/DIÁRIO DO SERTÃO – DIA 6 – SÃO FRANCISCO, A CIDADE

DIÁRIO DO SERTÃO – DIA 6 – SÃO FRANCISCO, A CIDADE

DIÁRIO DO SERTÃO – DIA 6
 
SÃO FRANCISCO, A CIDADE
 
Parti de Urucuia antes do sol nascer. O burrinho pedrês iria enfrentar seu desafio maior: setenta e três quilômetros de estrada de terra. O nome dele é uma homenagem a um conto de Sagarana com o mesmo nome. No sertão todo mundo sabe que o burro é inteligente e o cavalo é burro. Burrinho que se preza percebe que à frente há uma cobra, se recusa a trilhar um caminho por demais inseguro (margeando um precipício, por exemplo) e embora vá sempre no seu ritmo, é capaz de levar cargas por longas distâncias. Se não fossem as tropas de burros o Brasil teria sido inviável durante mais de trezentos anos.
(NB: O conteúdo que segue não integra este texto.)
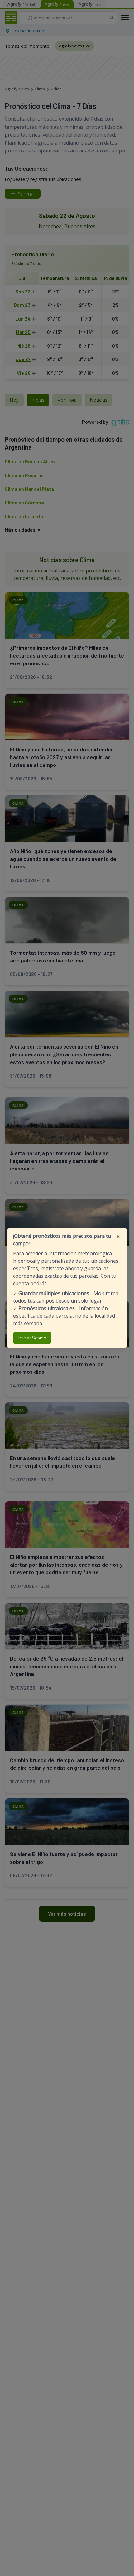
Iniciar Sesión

O meu burrinho pedrês também é corajoso e resistente. Mas odeia uma estrada de terra. Esta então, nem se fala. É esburacada, tem trechos que parecem frisados fazendo o carro tremer todo e vira e mexe passa um cavalão-desutilitário obrigando meu burrinho a comer poeira. O pior, todavia, não é isso e sim os trechos em que há uma areia fina que faz o carro rebolar e ameaçar derrapar. Fico pensando em como fazer se atolar na areia em debaixo daquele solão. Por isso só viajo com várias garrafas de água e uma sacola grande, cheia de comida. É meu co-piloto em forma de biscoito, bolo, sanduíches e chocolate.
Mas ver o sol brotar no cerrado, longe de qualquer presença humana valeu demais. Parece que o mundo está nascendo de novo. Riobaldo diz que “Sertão é o sozinho”. Não viajei para ficar só, mas para ficar comigo mesmo, já que “sertão: é dentro da gente”. Essa música do silêncio me acalma e me faz sonhar. Quando vinha outro carro eu despertava, depois de alguns minutos voltava a mergulhar no nada. Tentava aproveitar o momento e tomar como norte a observação de Riobaldo, para evitar que acontecesse comigo o mesmo: “Eu atravesso as coisas – e no meio da travessia não vejo! – só estava entretido na ideia dos lugares de saída e de chegada.”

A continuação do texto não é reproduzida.